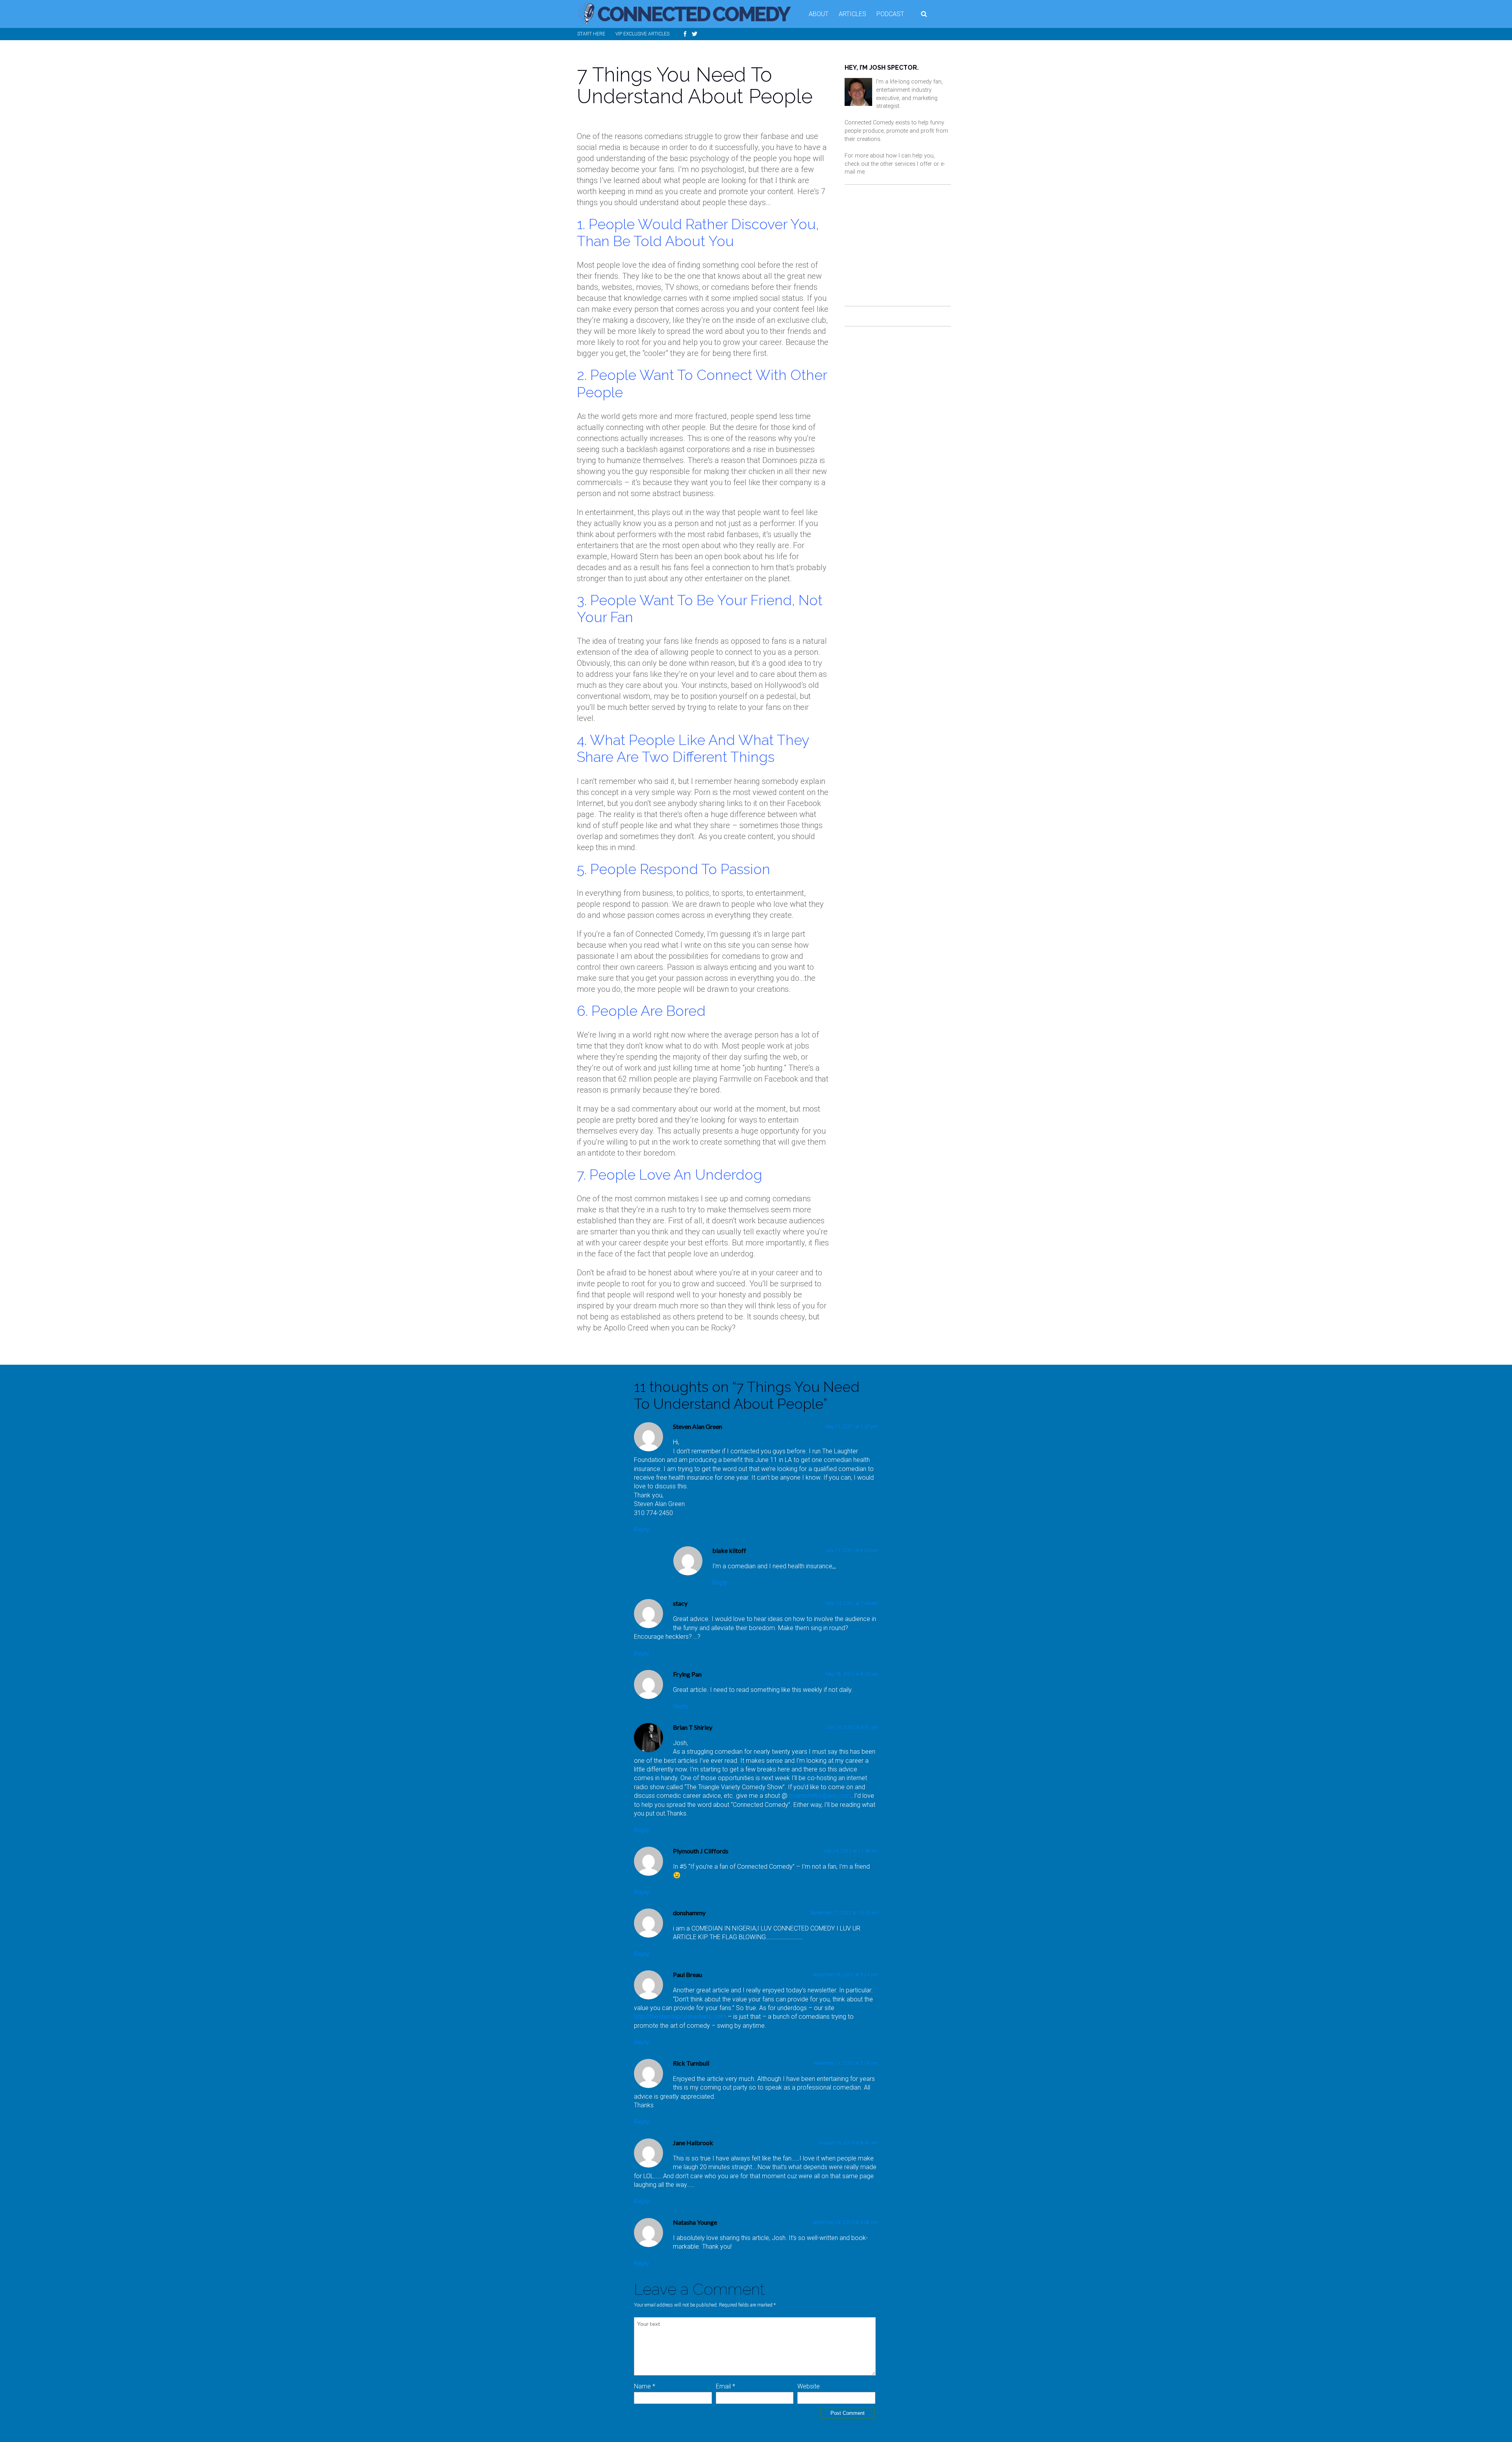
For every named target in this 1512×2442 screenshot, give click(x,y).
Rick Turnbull (691, 2063)
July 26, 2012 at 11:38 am (850, 1851)
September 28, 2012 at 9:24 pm (845, 1974)
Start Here (591, 34)
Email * (725, 2386)
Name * (644, 2386)
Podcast (890, 14)
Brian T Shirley (692, 1727)
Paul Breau (687, 1974)
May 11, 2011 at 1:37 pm (851, 1426)
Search (924, 14)
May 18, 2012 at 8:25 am (851, 1674)
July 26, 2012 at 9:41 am (852, 1727)
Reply (641, 1529)
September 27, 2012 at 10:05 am (844, 1913)
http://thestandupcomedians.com (680, 2016)
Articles (852, 14)
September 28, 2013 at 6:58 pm (845, 2222)
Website (808, 2386)
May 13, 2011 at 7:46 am (851, 1603)
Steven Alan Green (697, 1426)
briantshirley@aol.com (820, 1795)
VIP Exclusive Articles (642, 34)
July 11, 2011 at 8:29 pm (851, 1550)
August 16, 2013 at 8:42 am (848, 2143)
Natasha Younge (695, 2222)
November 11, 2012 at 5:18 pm (845, 2063)
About (818, 14)
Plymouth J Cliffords (700, 1851)
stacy (680, 1603)
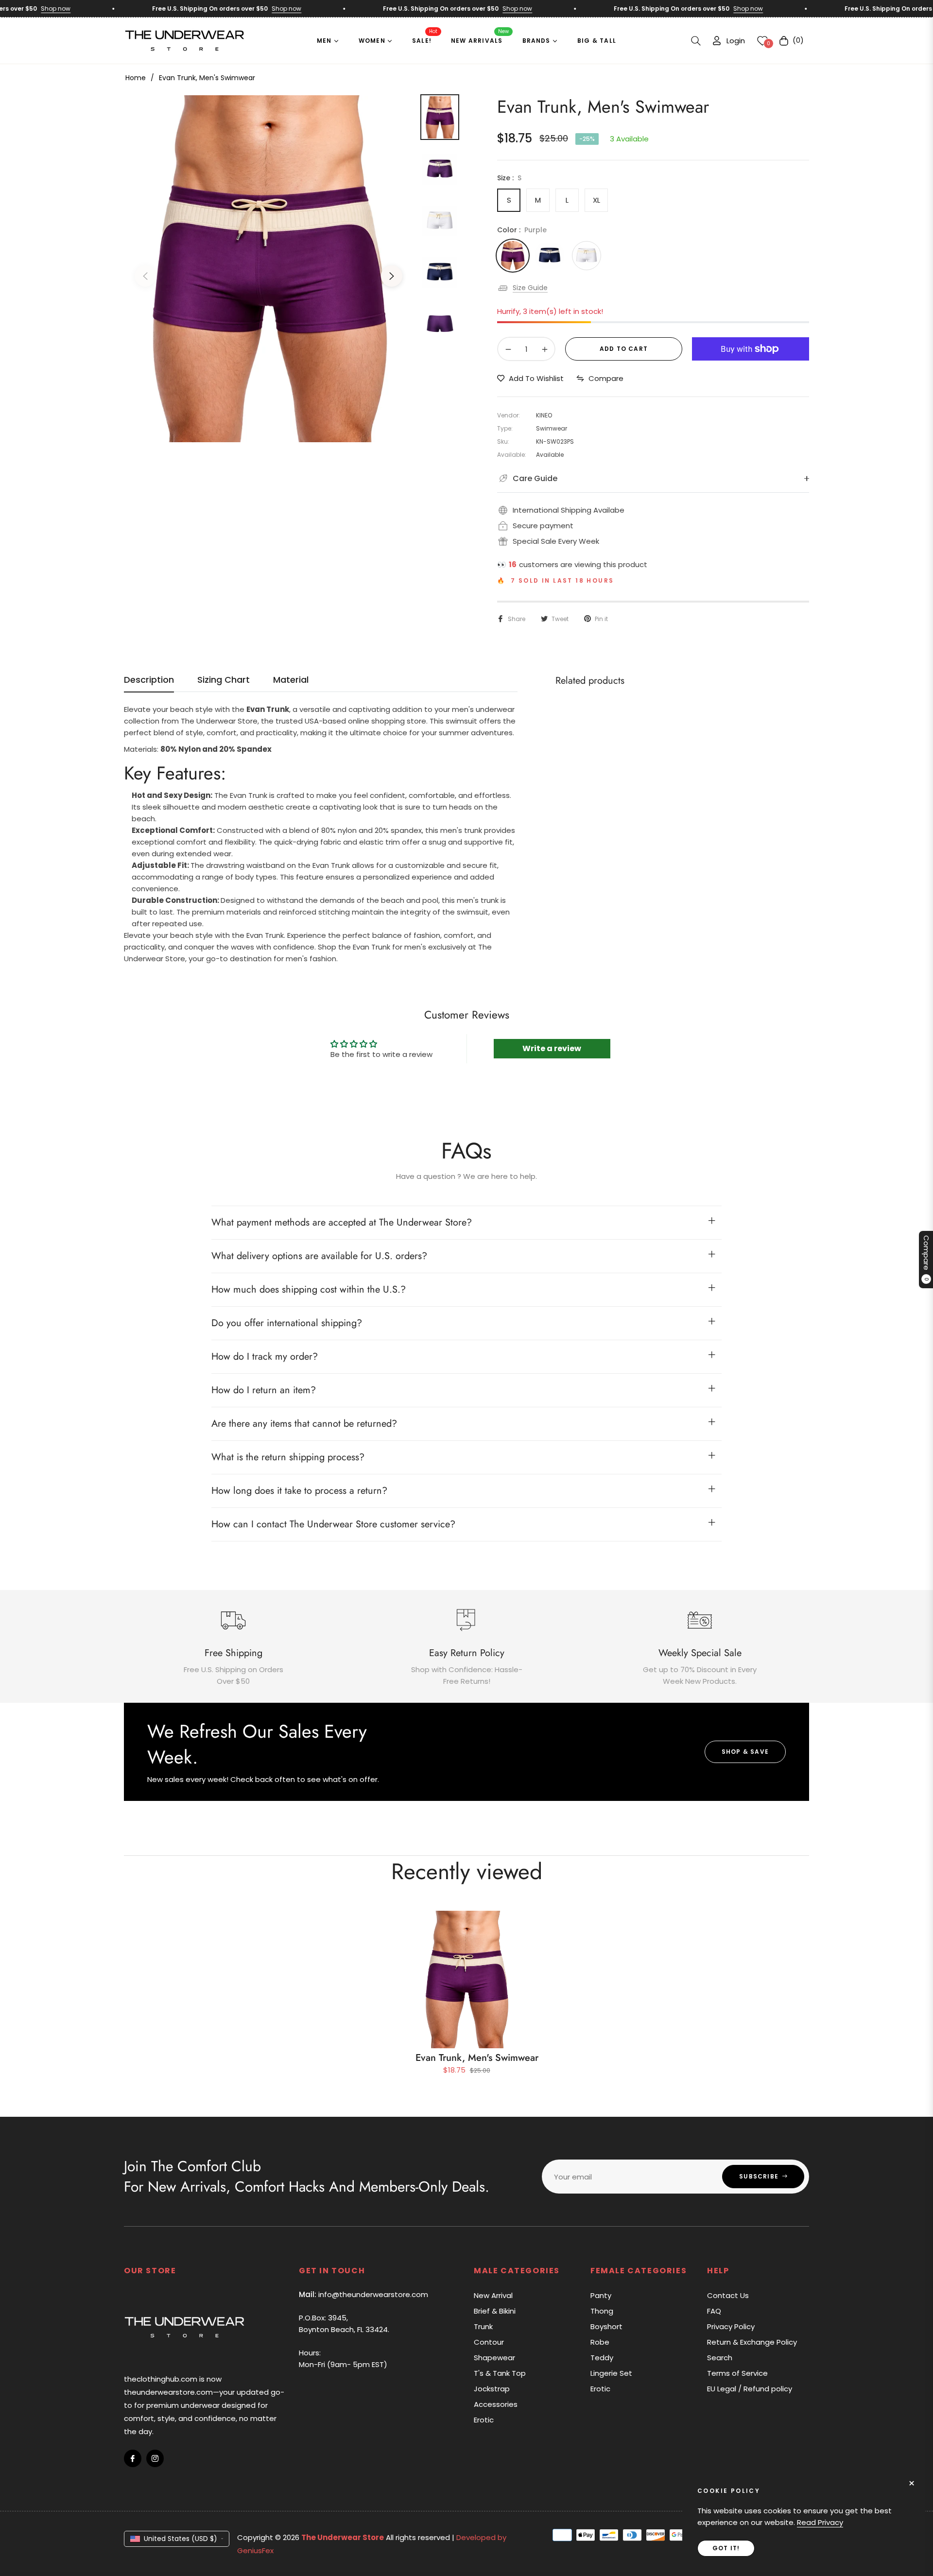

----------------

» **TASK REQUIREMENTS**
Each line from the one holding "http://thestandupcomedians.com (680, 2016)" through the final line of the data needs to be transcribed exactly. Include both ends, skip the pictures, and add nothing.

» **RESULT**
http://thestandupcomedians.com (680, 2016)
Articles (852, 14)
September 28, 2013 at 6:58 pm (845, 2222)
Website (808, 2386)
May 13, 2011 at 7:46 am (851, 1603)
Steven Alan Green (697, 1426)
briantshirley@aol.com (820, 1795)
VIP Exclusive Articles (642, 34)
July 11, 2011 at 8:29 pm (851, 1550)
August 16, 2013 at 8:42 am (848, 2143)
Natasha Younge (695, 2222)
November 11, 2012 at 5:18 pm (845, 2063)
About (818, 14)
Plymouth J Cliffords (700, 1851)
stacy (680, 1603)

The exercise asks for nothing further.